### Passage to read
-- Opening Marker --

Talk therapy was the only thing I knew to do to cope with all of the PTSD symptoms. I never was able to tell my therapists what had happened that night, but I was also never asked. I was taught instead, to become aware of the symptoms that I was experiencing and how to get through them. That only took me so far.
Losing my son, opened the door for me to healing like I never thought possible. Another tragedy, the loss of my precious baby turned into triumph. The love I have for my son opened my heart to what healing should be and what I needed to do. Compounded grief finally gave way to love…a love that showed me that it was safe to feel. I needed to feel my feelings fully. I realized, that merely coping does not open emotions and the need to feel.
My mind began to “talk” to my heart and body and the memory of that night at sixteen came pouring out. Every single detail. For the first time in years, I wasn’t afraid. I knew the night was over and I knew right then, that my body needed to know this too. This is what happens when you align your body, mind and spirit. It freed me.

-- Closing Marker --

### Supplied material
-- Opening Marker --

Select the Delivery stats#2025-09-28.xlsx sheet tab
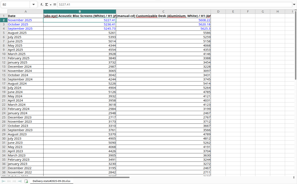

-- Closing Marker --

### Prompt 1
Print the passage on healing from PTSD from "Talk therapy was" up to and including "took me so far.", copying it character for character.
### Prompt 2
Answer these questions from the passage on healing from PTSD:
(a) What was the only thing the narrator knew to do to cope with the PTSD symptoms?
(b) What loss opened the door to healing for the narrator?
(c) How old was the narrator on the night whose memory came pouring out?

### Written answer 1
Talk therapy was the only thing I knew to do to cope with all of the PTSD symptoms. I never was able to tell my therapists what had happened that night, but I was also never asked. I was taught instead, to become aware of the symptoms that I was experiencing and how to get through them. That only took me so far.

### Written answer 2
(a) Talk therapy.
(b) Losing the narrator's son.
(c) Sixteen.